Zwar hielt die Bundeswehr auch damals für den Fall eines Brandes sogenannte Löschraupen bereit, doch ihr Einsatz scheiterte. Es waren allerdings nur zwei. Eine fiel während des Löschens aus, die zweite befand sich gerade in einer Werkstatt zur Reparatur. Ein Löschfahrzeug der Bundeswehr, wie es auch Feuerwehren benutzen, wurde angefordert. Doch auf der Fahrt zum Ort des Geschehens fiel es von einem Damm und wurde dabei so stark beschädigt, dass es nicht mehr zu gebrauchen war.

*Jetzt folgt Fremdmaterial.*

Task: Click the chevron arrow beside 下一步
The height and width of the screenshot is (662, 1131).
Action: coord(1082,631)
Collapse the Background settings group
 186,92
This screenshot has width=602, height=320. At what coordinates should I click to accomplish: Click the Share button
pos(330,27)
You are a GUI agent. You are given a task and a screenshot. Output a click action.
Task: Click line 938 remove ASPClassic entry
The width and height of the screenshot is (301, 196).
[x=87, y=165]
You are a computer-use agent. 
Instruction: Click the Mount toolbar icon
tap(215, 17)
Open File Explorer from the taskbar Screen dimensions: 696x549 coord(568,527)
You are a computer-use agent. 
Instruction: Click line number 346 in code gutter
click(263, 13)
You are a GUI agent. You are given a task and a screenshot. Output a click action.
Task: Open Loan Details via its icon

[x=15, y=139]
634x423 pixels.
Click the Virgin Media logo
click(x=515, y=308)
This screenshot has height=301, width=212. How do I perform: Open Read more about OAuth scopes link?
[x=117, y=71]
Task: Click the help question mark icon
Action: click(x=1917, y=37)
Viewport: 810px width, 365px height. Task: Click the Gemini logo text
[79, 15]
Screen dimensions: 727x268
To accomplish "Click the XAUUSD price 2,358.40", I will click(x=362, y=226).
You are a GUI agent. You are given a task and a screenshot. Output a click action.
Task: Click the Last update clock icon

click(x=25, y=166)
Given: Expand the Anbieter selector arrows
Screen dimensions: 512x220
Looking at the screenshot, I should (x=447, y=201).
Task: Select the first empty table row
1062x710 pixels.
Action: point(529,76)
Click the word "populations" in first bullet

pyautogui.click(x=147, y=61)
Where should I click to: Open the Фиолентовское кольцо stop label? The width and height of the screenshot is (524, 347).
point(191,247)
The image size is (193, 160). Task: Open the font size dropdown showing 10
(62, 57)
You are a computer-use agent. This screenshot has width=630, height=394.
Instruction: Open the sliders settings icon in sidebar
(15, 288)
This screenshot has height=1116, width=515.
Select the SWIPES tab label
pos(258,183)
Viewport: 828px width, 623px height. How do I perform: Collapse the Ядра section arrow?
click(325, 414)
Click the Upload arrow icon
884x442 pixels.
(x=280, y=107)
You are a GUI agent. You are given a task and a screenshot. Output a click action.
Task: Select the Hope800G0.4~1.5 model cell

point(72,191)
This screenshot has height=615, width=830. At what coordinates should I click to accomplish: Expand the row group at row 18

Schließlich wurden zivile Feuerwehren alarmiert. Diese und weitere Hilfsorganisationen – anfangs mit insgesamt 1700 Kräften – kämpften gemeinsam gegen die Flammen. Die Feuer hatten sich ausgedehnt und bedrohten mittlerweile zwei Dörfer – Stavern und Sögel – so sehr, dass die Bewohner mit ihrer Evakuierung rechnen mussten. Die Behörden riefen Katastrophenalarm aus. Große Angst machte sich breit; letztlich musste zum Glück niemand sein Haus verlassen. Doch zeitweilig war der Brandgeruch selbst im 240 Kilometer entfernten Hamburg wahrzunehmen.
Nicht nur bedroht, sondern dauerhaft vernichtet wurden große Teile des Ökosystems, Wollgras und Torfmoos beispielsweise. Denn der Brand hatte sich bis ins Naturschutzgebiet Tinner Dose-Sprakeler Heide ausgebreitet. Dort waren zeitweise bis zu 11 000 Helferinnen und Helfer im Einsatz, um es, so gut es ging, zu schützen. Die Feuer wüteten sechs Wochen lang.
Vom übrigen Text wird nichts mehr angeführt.